At the peak of the Shiv Sena’s militant powers, Shiv Sainiks used this cry, which was part religious, part sub-nationalistic, to target Muslims. But according to some Thackeray supporters when, during the Emergency, Indira Gandhi was considering banning the Shiv Sena, her primary objection was to ‘Jai Maharashtra’ rising out of the fear that states south of the Vindhyas might be prone to secession. By then, M. Karunanidhi of the Dravida Munnetra Kazhagam had already designed a separate flag for Tamil Nadu and sought central permission to fly it from government buildings - as the Congress government in Karnataka did some decades later in 2013, weeks before state Assembly elections.

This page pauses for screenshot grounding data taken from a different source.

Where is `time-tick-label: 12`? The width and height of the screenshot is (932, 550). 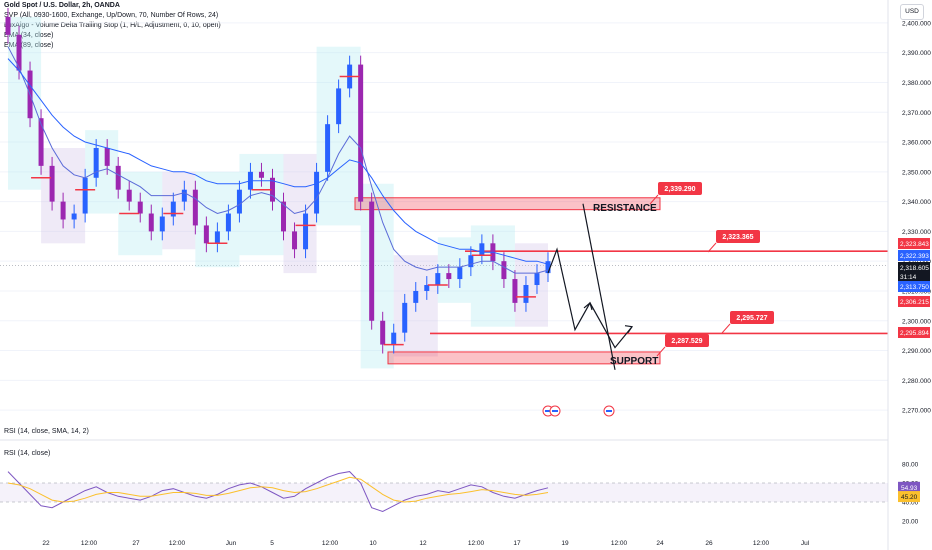
time-tick-label: 12 is located at coordinates (423, 544).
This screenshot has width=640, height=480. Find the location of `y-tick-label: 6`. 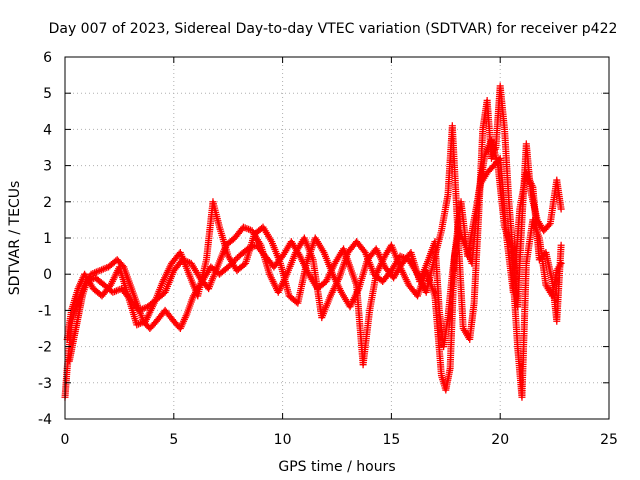

y-tick-label: 6 is located at coordinates (48, 58).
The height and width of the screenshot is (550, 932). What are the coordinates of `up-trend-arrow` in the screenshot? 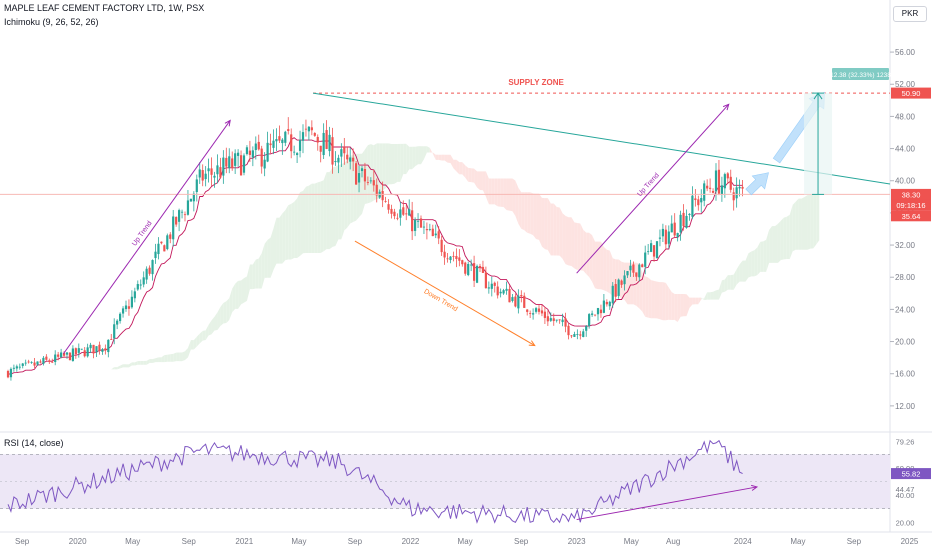 It's located at (147, 236).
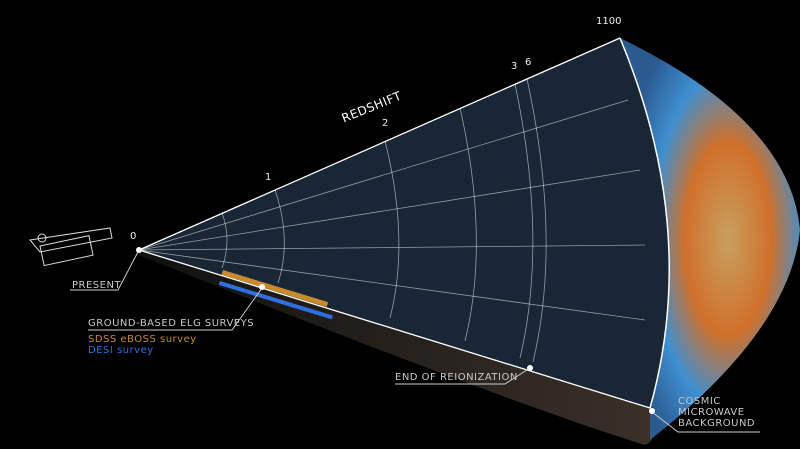 This screenshot has width=800, height=449. I want to click on tick-1: 1, so click(268, 178).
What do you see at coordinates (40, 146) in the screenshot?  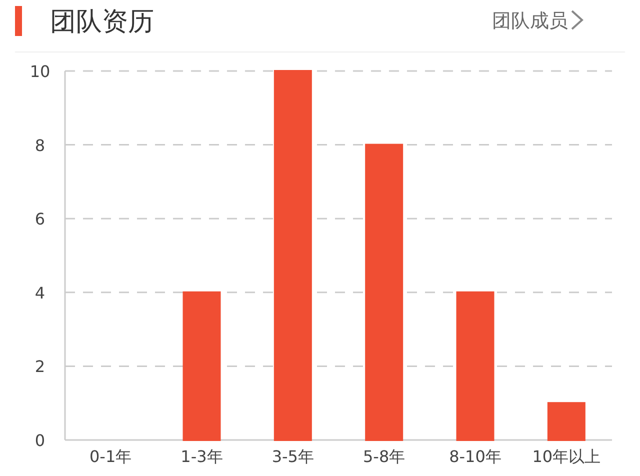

Mrs Gandhi knocked down that subnationalistic attempt decisively though the BJP-led government in 2013 kept silent on similar sub-nationalism by Karnataka.

However, according to Thackeray’s unsubstantiated claims, he had told Mrs Gandhi then that his ‘Jai Maharashtra’ was always preceded by ‘Jai Hind’ (which it was) and, in any case, he had coined the term after the Bangladesh War when Bengalis frequently evoked the ‘Joy Bangla’ slogan.

The cry, Vande Mataram, which originated from Bengal was less popular in its home state and though Thackeray used it politically against Muslims, he was never quite as fascinated by it to replace his more resonant and evocative ‘Jai Bhavani, Jai Shivaji’ with Vande Mataram.

So, every experience in this country only goes to show there can be no uniformity of cultural, religious or sub-nationalistic interests – or of any one slogan. People must be free to chant any mantra of their liking, religious or subnationalistic, so long as it does not hurt anyone or violate any constitutional norms.